Due to EPL we are simply not generating enough profit to justify a 23p dividend.
A more sensible split of the £103m profit would have been £40m divi, £20m buyback, £43m retained as cash.
Cash in excess of £100m would give us adequate breathing space to consider an acquisition from cash only.
aimo
The new financing facility brings increased capacity with duration extended to end 2029, strengthening Serica's capability to pursue further growth.
The acquisition of Tailwind Energy Investments Ltd, was completed in March 2023 and has provided operational diversity and scale for Serica. The net proforma production from the combined portfolio for 2023 was 40,121 boe/d, which was split 56% gas and 44% oil. This split between oil and gas is far more balanced than in 2022 when Serica's production was 91% gas
The Tailwind assets have therefore provided Serica with substantial protection against the significant fall in gas prices. 86% of Serica's production is operated and the Bruce, Keith and Rhum contribution is now around 50% of net production rather than 80% prior to the Tailwind transaction.
Serica has maintained its record of more than replacing reserves since 2018 with net Proved plus Probable ("2P") reserves on 31 December 2023 of 140 million boe, up 10 million boe from 130 million boe at 31 December 2022 despite producing 14.6 million boe in 2023 on a proforma combined Serica and Tailwind basis. This addition of 24 million boe during 2023 represents a reserves replacement ratio of 179% with over 90% of the 2P reserves in fields that are already in production.

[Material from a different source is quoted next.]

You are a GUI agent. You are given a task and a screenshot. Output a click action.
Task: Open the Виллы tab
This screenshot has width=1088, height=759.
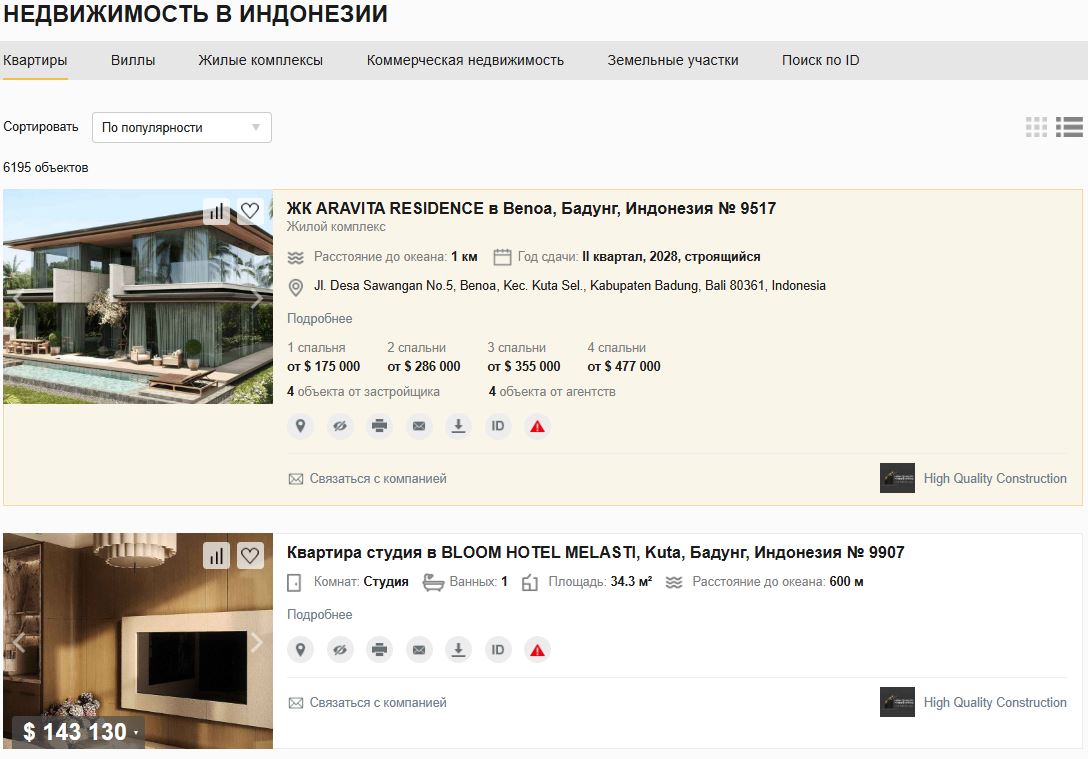[x=133, y=60]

The Company is therefore continuing with its growth strategy of investment in projects designed to enhance and extend future production profiles. The Tailwind portfolio came with several short-cycle, highly value-adding opportunities which were matured in 2023 and will be exploited by our ongoing four well drilling programme which is also being undertaken with the benefit of the current capital allowances and with the resultant production sheltered by the ring-fence tax losses we acquired with Tailwind
Sorry about spelling error on earlier post, just woken up, no glasses and on phone whilst still in bed !!!
More so, interesting that we have started a share buyback when hopefully cash is needed for any M&A to reduce our reliance on our US$1,050m RBL drawdown facility. Call me cynical but has this TINY £15m BB been engineered to aid letting out the TW founders ! Also, as I have feared, for me this RNS and distribution of cash is fully aligned with how PE firms work and in-keeping with TW handling of cash rather than SQZ historically cautious approach. Mercuria's influence strikes again !
aimo & dyor
''If good opportunities for increased value should arise in the UK of course we will not ignore them, but in the current circumstances we must consider other alternatives. Hence the Board has now refocused and increased its search for projects outside the UK where we believe we can deploy our skillsets to deliver increased shareholder value. We are currently focussed on identifying attractive opportunities in the broader North Sea region beyond the UK. However, we will remain disciplined and will only invest in projects or make acquisitions where we are confident that they will deliver increased value and returns for shareholders.''....
A lot to like, divi increased, buy backs announced and a new CEO to be appointed shortly who is very likley to start to aim SQZ's business away from UK tax 👍
Final dividend of 14p per share increasing total dividend for 2023 to 23p & start a £15m share buyback
https://twitter.com/surprised_trade/status/1783018560522014853
£103m profit after tax was what I was expecting, give or take. £92m of that will go in dividends and another £15m on the share buyback will eat the lot, and a nibble of our cash.
aimo
Divided held and share buyback …
“ The resilience of Serica's financial position allows the Company to maintain the final dividend at 14p per share meaning an increase in the total dividend for 2023 to 23p per share compared to 22p per share in respect of 2022. Furthermore, the £15 million share buyback initiated today is a demonstration of the Board's confidence in 2024 cash flows and the longer-term value of the Company's assets.”